The history of the world is a history of threats, actions, and reprisals punctuated by occasional periods of diplomacy. In periods of diplomacy we follow Aristotelian logic, during the rest of history we follow an ancient system of logic called "paleologic" by the psychiatrist Silvano Arieti. Paleologic is the logic that humans often make use of, for example in dreams, in early childhood, under the spell of certain mental diseases, and in time of conflict, whether it be conflict between spouses, brothers, clans, or nations. The finest , most cultured, practical, and sensible people start acting like hostile drunks in time of conflict. Paleologic makes us very sure of ourselves, makes us take risks that would be unacceptable under Aristotelian logic, makes us accept conclusions that everyone outside the conflict sees as totally insensate. A person, a general, a president working under the spell of paleologic is absolutely sure of victory. Success appears then inescapable, and a man sees nothing odd in pulling the trigger during a little bout of Russian roulette. Paleologic deprives us of our ability to use our human advanced skills, such as diplomacy, in favor of more primitive ones, such as threats and violence. Paleologic blocks advanced feelings like shame and guilt and it enhances primitive feelings like fear of people we do not know--such as those evil people across the creek who are well known to consort with demons-- and the fear of losing face. Diplomats whose brain is working in paleologic mode make public threats while Aristotelian diplomats privately point out to their opponents the disadvantages of their position. Paleologic diplomats lead their countries to war because they turn disagreements into matters of face.
Going back to the issue at hand, paleologic does not allow western nations to realize the absurdity of the gambles they are taking, nor their guilt and responsibility in the destruction of the second Yugoslavia, the start and prosecution of the war in Bosnia, the expulsion of more than half million of Serbs, and the beginning of the war in Kosovo. In the same way, paleologic does not allow the Serbs to see their own faults. Serbs have suffered violence and oppression at the hands of Albanians, and paleologic tells them, "We are victims, thus we cannot be oppressors." Serbs do not believe that their forces have been involved in violence and oppression against Albanians. As a neutral observer, I believe otherwise. I know of the atrocities committed by the Albanians against the Serbs since the 1970's and I expect that the Serbs, in the course of this guerrilla war, have been answering in kind. War cannot fail to increase the level of brutality, it has always done so, and I do not see any reason to expect that it will be different in this coming war.
I expect that NATO leaders, having made public threats, afraid of losing face, will take us to war. NATO intervention will result in generalized ethnic cleansing in Kosovo, with the Serbs and the Albanians burning each other's villages. However, since the Serbs are militarily stronger, the Albanians will suffer most. Albanians are terrified of what may happen if NATO starts bombing.
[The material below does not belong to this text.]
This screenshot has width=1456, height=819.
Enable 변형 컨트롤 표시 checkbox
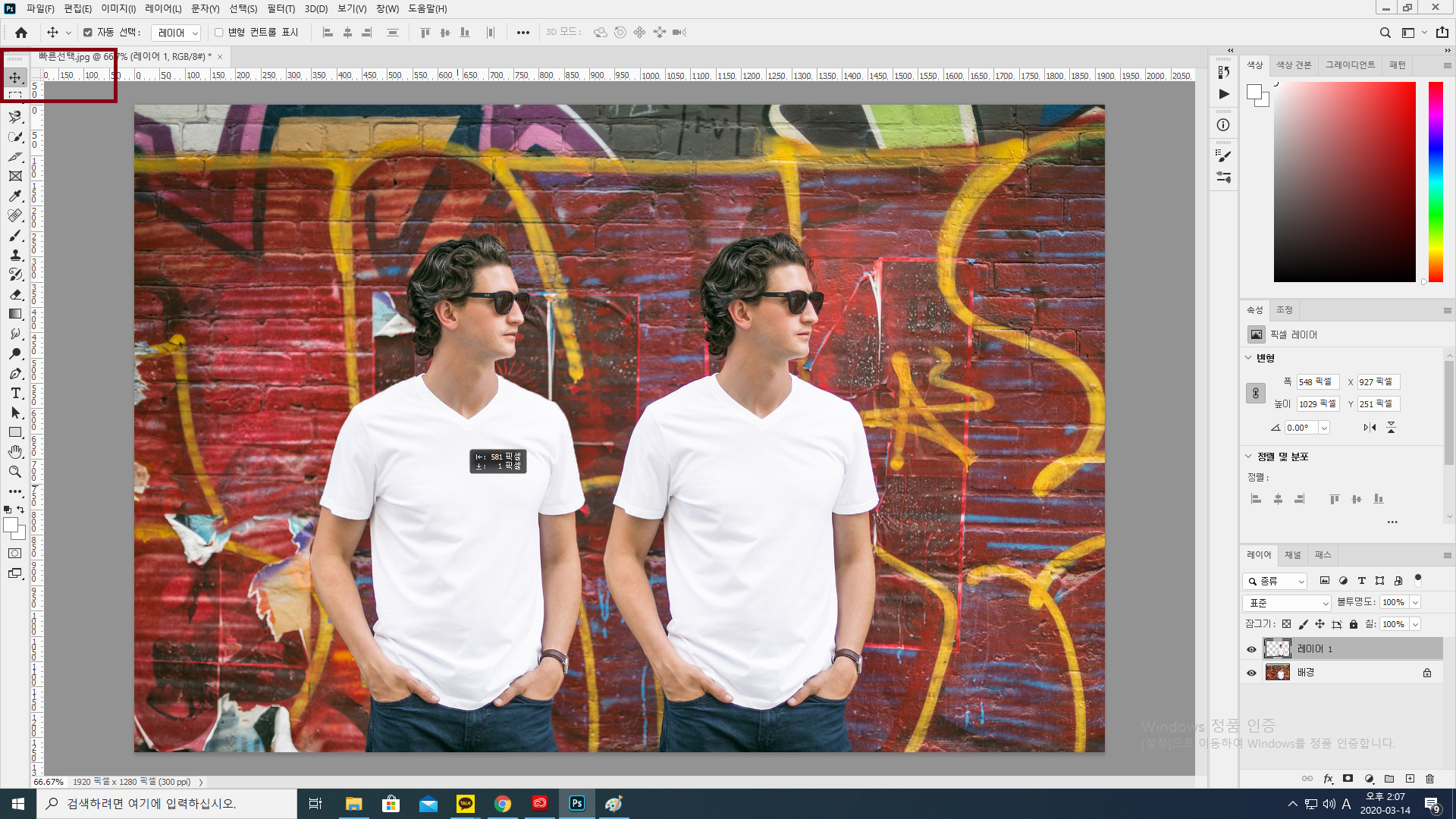219,33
The most experienced amongst western reporters here are also very pessimistic, but they know that their editors do not want to give prominence to negativism, at the beginning of a crusade: crusades sell newspapers. The only people who are not worried at all are western leaders and generals we see on CNN. They do not mind betting the farm on the idea that their ultimatum will bring peace: the farm they are betting belongs to someone else.